Document Verifiers (DV)

You create domestic DVs as simply as creating a SubCA to your CVCA, using a SubCA certificate profile.

You can sign foreign DVs by treating them as regular End Entities. Simply create an end entity and choose a SubCA certificate profiles when adding the end entity. You can then process the certificate requests received by the foreign DV as a regular end entity certificate request:

  • Using the public web GUI

  • Using the WS cli, clientToolBox CvcWsRaCli

  • Using the WS-API cvcRequest method from your own client

You can also create foreign DVs as external SubCAs, but a benefit of handling foreign DVs as end entities is that you can process and renew them using the same WS-API as you can use for inspection systems.

You can create a DV to be signed by a foreign CVCA by creating a new CA and selecting Signed By=External CA. You need the CVCA certificate of the foreign CVCA to create the request to be sent. When creating this CA a self-signed CV certificate request is created.

You can at any time create a CV certificate request from a DV by going into Edit Certificate Authorities and click Make Certificate Request. This generates a CSR created by the CAs keystore. When receiving the signed certificate back, you can feed that to your IS-system. There is no need (or way) to import it into EJBCA.

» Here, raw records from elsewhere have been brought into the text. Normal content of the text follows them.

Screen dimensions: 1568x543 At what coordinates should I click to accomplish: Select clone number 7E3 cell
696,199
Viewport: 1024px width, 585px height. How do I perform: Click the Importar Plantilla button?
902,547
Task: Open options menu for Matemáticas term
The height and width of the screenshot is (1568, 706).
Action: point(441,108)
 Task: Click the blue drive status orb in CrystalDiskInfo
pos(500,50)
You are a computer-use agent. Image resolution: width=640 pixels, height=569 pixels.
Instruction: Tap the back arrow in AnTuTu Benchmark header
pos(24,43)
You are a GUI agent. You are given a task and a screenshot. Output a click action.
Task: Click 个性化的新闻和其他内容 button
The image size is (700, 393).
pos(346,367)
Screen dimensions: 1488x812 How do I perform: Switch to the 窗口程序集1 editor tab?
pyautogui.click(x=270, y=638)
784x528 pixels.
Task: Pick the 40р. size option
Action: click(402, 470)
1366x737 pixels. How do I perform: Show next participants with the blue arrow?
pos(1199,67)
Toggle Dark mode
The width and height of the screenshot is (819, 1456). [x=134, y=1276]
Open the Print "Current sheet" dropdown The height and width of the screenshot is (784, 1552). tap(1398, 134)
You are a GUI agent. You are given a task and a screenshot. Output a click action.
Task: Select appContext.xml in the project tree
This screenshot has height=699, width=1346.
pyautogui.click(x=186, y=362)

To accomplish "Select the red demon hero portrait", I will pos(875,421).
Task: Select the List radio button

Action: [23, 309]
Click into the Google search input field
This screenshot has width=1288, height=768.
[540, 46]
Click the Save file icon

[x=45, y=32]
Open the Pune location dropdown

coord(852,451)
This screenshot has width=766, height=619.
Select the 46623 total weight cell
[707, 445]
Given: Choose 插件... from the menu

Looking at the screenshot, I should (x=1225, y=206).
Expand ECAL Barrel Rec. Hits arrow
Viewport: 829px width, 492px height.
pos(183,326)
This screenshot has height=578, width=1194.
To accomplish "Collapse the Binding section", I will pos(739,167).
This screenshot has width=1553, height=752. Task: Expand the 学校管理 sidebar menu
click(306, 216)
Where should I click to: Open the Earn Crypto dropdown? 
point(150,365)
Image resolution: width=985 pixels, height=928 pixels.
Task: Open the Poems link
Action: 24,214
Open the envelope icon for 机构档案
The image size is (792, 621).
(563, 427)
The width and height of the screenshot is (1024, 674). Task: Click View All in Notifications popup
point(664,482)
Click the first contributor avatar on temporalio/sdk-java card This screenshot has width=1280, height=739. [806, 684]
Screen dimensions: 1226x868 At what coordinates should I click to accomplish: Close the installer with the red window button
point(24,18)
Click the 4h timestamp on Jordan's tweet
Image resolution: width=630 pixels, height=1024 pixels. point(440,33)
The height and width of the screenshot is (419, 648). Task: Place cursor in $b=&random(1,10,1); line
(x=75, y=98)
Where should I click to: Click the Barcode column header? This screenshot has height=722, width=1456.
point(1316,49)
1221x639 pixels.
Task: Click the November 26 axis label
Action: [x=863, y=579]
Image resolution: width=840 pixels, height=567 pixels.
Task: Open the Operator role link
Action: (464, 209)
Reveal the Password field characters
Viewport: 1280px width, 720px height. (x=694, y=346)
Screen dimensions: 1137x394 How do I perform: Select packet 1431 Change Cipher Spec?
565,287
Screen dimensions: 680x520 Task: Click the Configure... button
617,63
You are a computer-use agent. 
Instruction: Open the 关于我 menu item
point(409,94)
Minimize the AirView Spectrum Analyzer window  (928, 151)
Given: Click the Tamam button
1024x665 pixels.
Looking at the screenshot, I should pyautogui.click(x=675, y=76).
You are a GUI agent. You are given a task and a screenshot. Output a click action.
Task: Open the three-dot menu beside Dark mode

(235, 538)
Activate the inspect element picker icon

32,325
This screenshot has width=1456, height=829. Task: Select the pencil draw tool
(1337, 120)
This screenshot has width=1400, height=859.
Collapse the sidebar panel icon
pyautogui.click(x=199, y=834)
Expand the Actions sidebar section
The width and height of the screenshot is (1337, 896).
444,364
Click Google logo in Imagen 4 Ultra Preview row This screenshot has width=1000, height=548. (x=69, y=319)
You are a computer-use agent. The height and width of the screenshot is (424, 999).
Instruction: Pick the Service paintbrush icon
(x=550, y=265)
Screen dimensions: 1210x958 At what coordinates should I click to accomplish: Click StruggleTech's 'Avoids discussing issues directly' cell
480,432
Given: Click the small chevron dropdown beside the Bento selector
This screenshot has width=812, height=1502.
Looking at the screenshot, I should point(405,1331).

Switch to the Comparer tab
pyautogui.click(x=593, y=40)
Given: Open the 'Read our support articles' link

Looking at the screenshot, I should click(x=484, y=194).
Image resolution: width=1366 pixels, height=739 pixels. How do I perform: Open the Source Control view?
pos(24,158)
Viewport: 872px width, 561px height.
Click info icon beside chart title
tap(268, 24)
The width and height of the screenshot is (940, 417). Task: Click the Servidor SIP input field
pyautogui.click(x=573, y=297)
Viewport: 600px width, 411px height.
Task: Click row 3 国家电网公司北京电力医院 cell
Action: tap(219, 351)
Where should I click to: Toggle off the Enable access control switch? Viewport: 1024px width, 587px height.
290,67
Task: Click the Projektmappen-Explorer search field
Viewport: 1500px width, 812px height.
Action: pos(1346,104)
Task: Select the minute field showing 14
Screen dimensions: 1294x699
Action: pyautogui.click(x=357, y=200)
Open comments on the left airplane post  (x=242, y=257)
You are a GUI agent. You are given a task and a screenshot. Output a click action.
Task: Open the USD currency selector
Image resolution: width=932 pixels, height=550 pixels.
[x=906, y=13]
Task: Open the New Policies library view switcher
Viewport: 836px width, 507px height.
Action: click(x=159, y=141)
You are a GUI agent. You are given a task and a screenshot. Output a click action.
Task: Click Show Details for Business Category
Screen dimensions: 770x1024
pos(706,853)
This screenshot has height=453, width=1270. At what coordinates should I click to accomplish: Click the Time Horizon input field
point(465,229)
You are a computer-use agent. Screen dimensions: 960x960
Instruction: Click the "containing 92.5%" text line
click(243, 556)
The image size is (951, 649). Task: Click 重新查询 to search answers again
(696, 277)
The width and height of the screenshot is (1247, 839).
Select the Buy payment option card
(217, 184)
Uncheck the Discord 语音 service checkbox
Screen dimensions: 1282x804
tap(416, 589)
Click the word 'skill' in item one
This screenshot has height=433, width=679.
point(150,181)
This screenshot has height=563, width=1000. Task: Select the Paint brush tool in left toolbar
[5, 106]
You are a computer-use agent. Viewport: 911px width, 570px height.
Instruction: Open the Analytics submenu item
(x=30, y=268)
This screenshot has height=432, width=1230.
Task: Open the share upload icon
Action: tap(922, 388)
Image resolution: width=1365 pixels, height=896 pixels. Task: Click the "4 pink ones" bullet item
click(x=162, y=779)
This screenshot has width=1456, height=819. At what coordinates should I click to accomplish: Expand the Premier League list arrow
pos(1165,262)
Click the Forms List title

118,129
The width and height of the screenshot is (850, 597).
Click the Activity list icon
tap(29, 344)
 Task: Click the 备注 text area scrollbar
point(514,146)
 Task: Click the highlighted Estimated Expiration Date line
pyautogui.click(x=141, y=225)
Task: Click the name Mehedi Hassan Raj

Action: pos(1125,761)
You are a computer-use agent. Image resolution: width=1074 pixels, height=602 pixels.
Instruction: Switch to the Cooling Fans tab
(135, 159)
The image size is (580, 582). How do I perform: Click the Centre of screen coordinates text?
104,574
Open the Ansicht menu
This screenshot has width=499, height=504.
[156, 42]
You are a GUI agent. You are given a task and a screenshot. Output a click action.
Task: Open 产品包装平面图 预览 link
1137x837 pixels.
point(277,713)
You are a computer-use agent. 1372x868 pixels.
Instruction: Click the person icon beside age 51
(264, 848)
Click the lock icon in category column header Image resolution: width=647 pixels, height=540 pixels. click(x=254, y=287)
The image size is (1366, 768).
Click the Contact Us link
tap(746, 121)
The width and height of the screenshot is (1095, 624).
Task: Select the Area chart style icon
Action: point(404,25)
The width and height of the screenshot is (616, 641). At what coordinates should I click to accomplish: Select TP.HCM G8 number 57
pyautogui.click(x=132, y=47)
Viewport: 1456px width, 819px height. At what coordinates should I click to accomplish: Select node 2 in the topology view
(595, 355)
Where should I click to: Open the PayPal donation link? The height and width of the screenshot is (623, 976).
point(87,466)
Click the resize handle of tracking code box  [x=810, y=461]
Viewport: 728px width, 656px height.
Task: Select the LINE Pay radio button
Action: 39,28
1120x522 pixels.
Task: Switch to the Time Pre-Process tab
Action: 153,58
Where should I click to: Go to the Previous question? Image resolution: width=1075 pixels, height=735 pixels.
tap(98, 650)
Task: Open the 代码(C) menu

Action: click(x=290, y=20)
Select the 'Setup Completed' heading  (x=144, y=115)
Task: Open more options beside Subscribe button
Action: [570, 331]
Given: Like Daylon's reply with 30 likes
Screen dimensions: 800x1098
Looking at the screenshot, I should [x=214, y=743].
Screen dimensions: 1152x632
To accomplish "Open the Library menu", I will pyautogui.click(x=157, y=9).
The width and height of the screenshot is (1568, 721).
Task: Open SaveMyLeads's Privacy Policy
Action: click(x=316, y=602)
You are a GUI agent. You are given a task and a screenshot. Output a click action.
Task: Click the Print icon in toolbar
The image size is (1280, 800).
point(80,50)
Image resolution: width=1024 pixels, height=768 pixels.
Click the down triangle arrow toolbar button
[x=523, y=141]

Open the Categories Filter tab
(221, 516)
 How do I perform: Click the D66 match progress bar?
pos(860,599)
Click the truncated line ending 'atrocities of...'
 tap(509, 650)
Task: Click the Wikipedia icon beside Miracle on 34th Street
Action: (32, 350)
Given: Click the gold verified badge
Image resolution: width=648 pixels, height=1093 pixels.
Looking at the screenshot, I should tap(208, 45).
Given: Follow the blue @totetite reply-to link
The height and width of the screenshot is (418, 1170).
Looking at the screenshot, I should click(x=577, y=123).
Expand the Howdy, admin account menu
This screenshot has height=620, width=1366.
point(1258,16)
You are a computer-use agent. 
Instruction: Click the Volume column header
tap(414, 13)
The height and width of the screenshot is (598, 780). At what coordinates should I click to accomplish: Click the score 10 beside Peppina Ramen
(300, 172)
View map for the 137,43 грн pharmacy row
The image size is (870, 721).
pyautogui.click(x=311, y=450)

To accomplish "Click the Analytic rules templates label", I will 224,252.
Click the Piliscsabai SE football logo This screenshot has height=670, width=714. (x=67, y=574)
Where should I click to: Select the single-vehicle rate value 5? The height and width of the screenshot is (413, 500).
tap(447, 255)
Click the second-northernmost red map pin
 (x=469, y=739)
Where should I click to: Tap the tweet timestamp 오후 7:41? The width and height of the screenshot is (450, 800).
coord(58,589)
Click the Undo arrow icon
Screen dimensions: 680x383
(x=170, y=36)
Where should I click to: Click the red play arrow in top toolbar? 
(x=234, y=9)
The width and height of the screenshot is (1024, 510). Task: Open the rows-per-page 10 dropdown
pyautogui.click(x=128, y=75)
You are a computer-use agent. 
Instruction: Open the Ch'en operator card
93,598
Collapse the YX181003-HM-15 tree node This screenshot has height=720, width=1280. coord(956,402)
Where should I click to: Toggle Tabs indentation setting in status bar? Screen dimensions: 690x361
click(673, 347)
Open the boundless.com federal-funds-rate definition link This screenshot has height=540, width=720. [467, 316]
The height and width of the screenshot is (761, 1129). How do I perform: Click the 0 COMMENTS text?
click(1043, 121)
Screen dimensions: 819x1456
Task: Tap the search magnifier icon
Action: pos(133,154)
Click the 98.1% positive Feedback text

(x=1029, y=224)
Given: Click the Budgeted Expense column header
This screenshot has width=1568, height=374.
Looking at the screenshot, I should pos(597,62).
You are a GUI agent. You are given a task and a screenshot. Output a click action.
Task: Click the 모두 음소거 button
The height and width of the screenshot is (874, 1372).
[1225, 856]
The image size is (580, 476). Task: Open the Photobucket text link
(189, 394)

You can renew a DV by going into Edit Certificate Authorities and click Renew CA. By uploading the CA certificate supposed to sign the certificate, you can get a new CSR created. You can import the received certificate by clicking Receive Certificate Response. You only have to (or can) import one issued certificate to make your DV operational. If you get a DV signed by multiple CVCAs you can distribute the other, than the main, DV certificate to the IS's (or AT or ST) by other means.

By filling in the CA tokens password and checking the box Renew Keys the DV will generate new keys. This works for both soft CA tokens and PKCS#11 CA tokens. The renewal CSR is not signed with the old keys, but that can be done manually.

DVs have short validity periods, and it may be good to have them automatically renewed. There is a service, Renew CA Service, to automatically renew CAs. The User's Guide contain more information about this service.